Although, the probabilities of choice are distributed in a disaggregate way, according to the utilities calculated for each individual [
22], the outcomes of the logit model provides an approximation of groups preferences that lead to activity program choice.
The calibration of the model is based on a selection of significant variables for which parameters
are determined with the maximum likelihood method [
23]. The variables are considered statistically significant if their p value remains lower than 0.05. Only significant variables are shown in the following outcomes (
Table 6, with the following symbols for the corresponding
p values : *
p < 0.05, **
p < 0.01, ***
p < 0.001).
Results show a classical strategy of maximization of several activity-times with a travel-time minimization.
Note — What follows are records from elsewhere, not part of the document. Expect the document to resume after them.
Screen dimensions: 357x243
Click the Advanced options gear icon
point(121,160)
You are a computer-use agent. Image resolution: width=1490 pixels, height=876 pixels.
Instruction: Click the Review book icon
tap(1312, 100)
Travel time is not as frequently significant as expected but note that time spent in transport reduces the amount of time available for time activity.
Table 6.
Utility functions for different activities and population categories.
Table 6.
Utility functions for different activities and population categories.
| Active People | Single Mothers/Part-Time Workers | Unemployed | Active and Unemployed 50–64 Years Old People | Students | Retired People | Young People (Going to School) |
---|
Working time | 0.584*** | 0.358*** | | 0.312*** | 0.152*** | | |
Travel time to work | | | | | | | |
Study time | | | | | 0.118*** | | 0.135*** |
Travel time to place of study | | | | | −0.124*** | | −0.166*** |
Purshasing time | 1.36** | | 5.12*** | 2.18*** | 0.236*** | 2.26** | |
Travel time to purshase | −0.242*** | | | −0.257*** | −0.286*** | −0.127*** | |
Health time | | | | 0.811*** | | 0.5*** | |
Travel time to health facilities | | | | −0.167*** | | −0.268*** | |
Administrative procedures time | | | 0.307*** | | | | |
Travel time to administrative procedures | | | −0.303*** | | | | |
Leisure time | 1.77*** | 2.0*** | 3.16*** | 6.18*** | 0.313*** | 2.13*** | 0.39*** |
Travel time to leisure activity | | | | | | | |
Accompanying time | 2.58*** | 4.0*** | | 4.48*** | | | 0.25* |
Lunch time | | | | −0.191*** | 0.231*** | | |
Travel time to lunch | | | | −0.078 | −0.087 | | |
The outcomes of the modelling that is the final form of the utility function synthesizes groups’ preferences that will be used in the simulation. Thus, utility functions are used by agents, according to their group assignment, to choose an activity and travel time schedule in a choice set. From this point, agents expect a certain level of utility from the chosen alternative and compare it with the utility really obtained in the simulation (satisfaction measure).
These functions can capture tradeoff or compromise effects between time spent on several specific activities and travel time to reach activities localizations. That is the same level of utility can be reached with different activity programs in term of activities chosen, location and mobility behaviour. This ensures a wide range of agents behaviour.
The level of satisfaction is calculated from the utility function. If the satisfaction obtained into the simulation is below the expected one from a certain threshold level, agents can change their route, modal choice or the location of their activities before choosing a new schedule available in the library. The real utility of this new schedule should be comprised between its expected utility and the expected utility of the previous schedule chosen.